Remil atılan şuydu: Bu yepyeni dünyayı kurma iddiasıyla ortaya çıkanların iktidarı ve onun eliyle kurmaya girişip enikonu ete kemiğe bürünür duruma getirdikleri dünyaları çok sürmez, süremez. Burada birtakım sözüm ona “bilimsel” görünümlü kestirimler de bulunmakla birlikte, asıl, toplu bir yakarış seansı söz konusuydu: Sürmez, süremez tanrım, sürerse biz ne yaparız, sen bizi koru!

Sonuç olarak, sürmedi işte! Tanrı dualarını kabul etmiş olmalı!

O çaresiz duacıların bile neredeyse tümden umudu kestikleri bir zamanda, onları dehşete düşüren iktidarlar ve kurmaya giriştikleri yapı hızla, toplumların değil bireylerin ömürleri için de çok hızlı sayılabilecek bir sürede çürüdü ve sıkı bir darbeye bile gerek kalmadan, düpedüz bir üfürükle çöktü.

## İstenen
Kaynak metne göre, iktidarların ve kurdukları yapının çökmesi için neye gerek kalmamıştır? Lütfen kısaca yanıtlayın. Bundan sonraki malzeme metinle ilgili değildir.

## Verilen bilgiler
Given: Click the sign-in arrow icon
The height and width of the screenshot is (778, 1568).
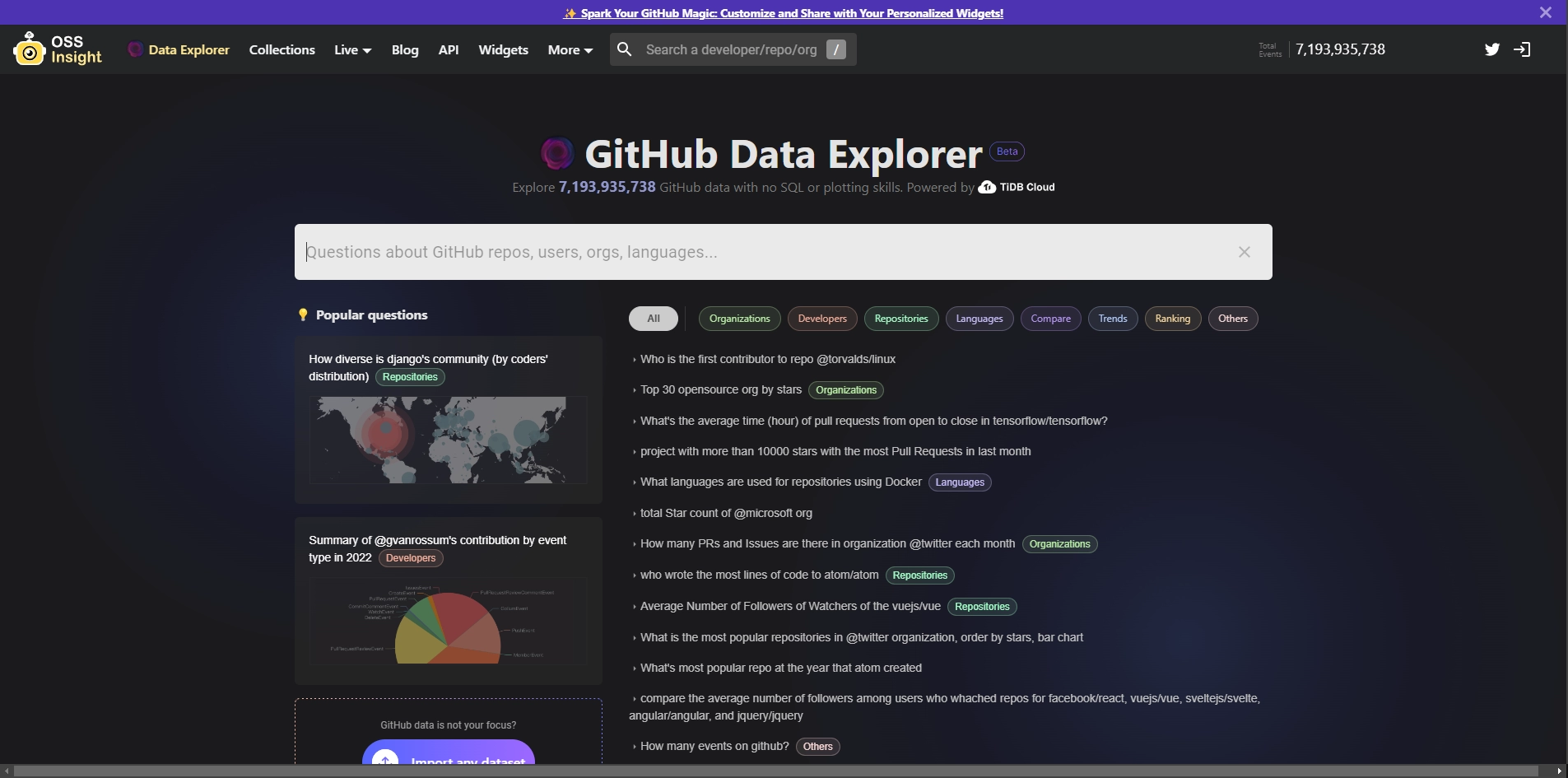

* * *

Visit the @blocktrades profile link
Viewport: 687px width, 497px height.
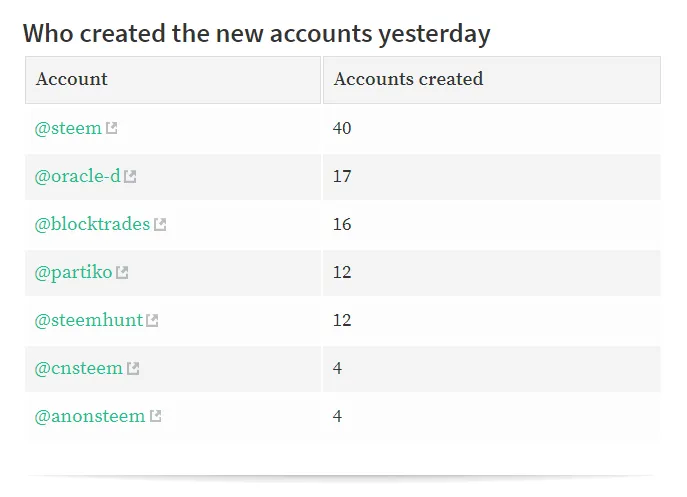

## Alıştırma çözümü
Sıkı bir darbeye gerek kalmamıştır.